Husbands, Fathers, Brothers, and Sons

Today we remember D-Day.  Tuesday June 6th of 1944, 160,000 Allied soldiers from fourteen countries ranging from 16 to 56 years of age landed along a 50-mile stretch of heavily- fortified French coastline to fight Nazi Germany on the beaches of Normandy.  Husbands, fathers, brothers, and sons they were, knowing they had a difficult and worrisome duty to do this day, to begin the liberation of Europe and start the end of World War 2.  More than 9000 allied soldiers would be killed and wounded and in days ahead families at home waiting would learn the fate of their loved one.   

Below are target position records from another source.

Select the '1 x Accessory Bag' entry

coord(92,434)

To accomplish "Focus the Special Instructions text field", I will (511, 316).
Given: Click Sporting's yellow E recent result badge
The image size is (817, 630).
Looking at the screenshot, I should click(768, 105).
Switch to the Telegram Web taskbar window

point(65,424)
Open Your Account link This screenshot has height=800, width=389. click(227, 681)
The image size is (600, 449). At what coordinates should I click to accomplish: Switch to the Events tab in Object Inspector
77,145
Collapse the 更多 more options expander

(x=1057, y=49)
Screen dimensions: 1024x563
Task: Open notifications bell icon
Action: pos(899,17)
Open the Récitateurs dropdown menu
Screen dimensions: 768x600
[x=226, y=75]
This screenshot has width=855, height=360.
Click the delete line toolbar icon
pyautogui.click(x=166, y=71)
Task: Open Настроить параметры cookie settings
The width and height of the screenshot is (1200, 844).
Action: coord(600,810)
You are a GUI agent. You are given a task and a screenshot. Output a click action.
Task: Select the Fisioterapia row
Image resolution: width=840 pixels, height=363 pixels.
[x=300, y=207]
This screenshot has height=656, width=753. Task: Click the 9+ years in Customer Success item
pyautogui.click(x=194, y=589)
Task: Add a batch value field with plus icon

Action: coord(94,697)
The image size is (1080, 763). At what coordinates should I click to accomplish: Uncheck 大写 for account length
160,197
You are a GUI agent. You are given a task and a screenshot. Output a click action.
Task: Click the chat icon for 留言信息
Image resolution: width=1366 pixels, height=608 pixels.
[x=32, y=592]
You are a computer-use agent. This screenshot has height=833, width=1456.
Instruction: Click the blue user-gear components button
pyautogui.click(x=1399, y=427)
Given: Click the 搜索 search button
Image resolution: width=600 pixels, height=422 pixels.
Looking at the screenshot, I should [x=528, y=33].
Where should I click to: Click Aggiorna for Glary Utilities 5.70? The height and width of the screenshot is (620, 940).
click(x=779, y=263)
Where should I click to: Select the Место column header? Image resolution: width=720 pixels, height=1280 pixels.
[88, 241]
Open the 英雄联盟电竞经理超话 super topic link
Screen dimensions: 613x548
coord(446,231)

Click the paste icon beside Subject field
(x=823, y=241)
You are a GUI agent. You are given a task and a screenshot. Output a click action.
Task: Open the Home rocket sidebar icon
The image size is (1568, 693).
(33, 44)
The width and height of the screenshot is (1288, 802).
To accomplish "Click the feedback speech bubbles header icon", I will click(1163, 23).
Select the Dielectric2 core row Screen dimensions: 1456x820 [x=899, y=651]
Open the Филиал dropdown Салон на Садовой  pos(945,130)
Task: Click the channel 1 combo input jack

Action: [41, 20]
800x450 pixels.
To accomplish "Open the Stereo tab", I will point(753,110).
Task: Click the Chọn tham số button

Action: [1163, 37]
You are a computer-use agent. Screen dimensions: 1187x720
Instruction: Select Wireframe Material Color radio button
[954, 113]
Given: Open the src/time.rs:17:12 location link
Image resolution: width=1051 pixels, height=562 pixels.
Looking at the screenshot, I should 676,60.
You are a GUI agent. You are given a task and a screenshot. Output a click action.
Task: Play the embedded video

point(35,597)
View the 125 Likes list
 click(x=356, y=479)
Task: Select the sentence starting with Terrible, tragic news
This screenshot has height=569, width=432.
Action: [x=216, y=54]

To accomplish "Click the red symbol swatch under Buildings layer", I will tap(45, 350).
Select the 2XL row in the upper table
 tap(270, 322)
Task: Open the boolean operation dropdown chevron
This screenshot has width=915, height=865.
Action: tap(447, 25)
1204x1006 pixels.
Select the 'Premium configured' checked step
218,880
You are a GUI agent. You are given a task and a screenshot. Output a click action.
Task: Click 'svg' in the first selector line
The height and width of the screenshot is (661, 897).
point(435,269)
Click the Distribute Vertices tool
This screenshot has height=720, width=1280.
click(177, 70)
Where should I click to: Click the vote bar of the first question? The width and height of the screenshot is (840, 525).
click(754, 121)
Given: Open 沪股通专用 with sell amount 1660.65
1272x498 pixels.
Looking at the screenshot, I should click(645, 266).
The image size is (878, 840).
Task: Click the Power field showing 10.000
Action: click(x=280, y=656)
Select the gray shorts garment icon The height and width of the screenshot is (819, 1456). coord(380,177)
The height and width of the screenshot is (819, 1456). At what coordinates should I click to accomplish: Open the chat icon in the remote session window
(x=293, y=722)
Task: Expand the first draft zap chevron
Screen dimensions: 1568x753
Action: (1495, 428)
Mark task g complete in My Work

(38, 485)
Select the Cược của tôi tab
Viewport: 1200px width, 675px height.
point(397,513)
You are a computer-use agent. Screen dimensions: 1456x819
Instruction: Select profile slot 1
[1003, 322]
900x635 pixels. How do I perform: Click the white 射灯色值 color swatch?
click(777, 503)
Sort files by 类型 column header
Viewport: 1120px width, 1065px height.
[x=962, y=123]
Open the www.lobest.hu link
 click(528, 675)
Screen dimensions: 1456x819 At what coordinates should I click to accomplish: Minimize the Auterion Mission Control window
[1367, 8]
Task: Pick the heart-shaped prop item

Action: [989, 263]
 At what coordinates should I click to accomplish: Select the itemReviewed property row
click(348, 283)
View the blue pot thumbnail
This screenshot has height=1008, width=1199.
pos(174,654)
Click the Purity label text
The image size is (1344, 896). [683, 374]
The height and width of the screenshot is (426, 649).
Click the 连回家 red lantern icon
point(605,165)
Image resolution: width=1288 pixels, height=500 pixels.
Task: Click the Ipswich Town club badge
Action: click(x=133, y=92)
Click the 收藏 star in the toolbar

Most of us can only imagine what those men on the Liberty ships might have been thinking and the thoughts and emotions they had waiting for their turn to land on the beach, or anxiety their families at home were having when learning the invasion had started.  Today for most young Americans, this day 68 years ago is a brief mention in a school history book or a day on a calendar.  Our World War Two Veterans; the husbands, fathers, brothers, and sons, of this time are still with us but fewer each passing day. 

Take time for a moment of silence to remember the servicemen and their families who gave full measure this day for freedom and if you see a Veteran or know one, shake their hand and thank them for what they did.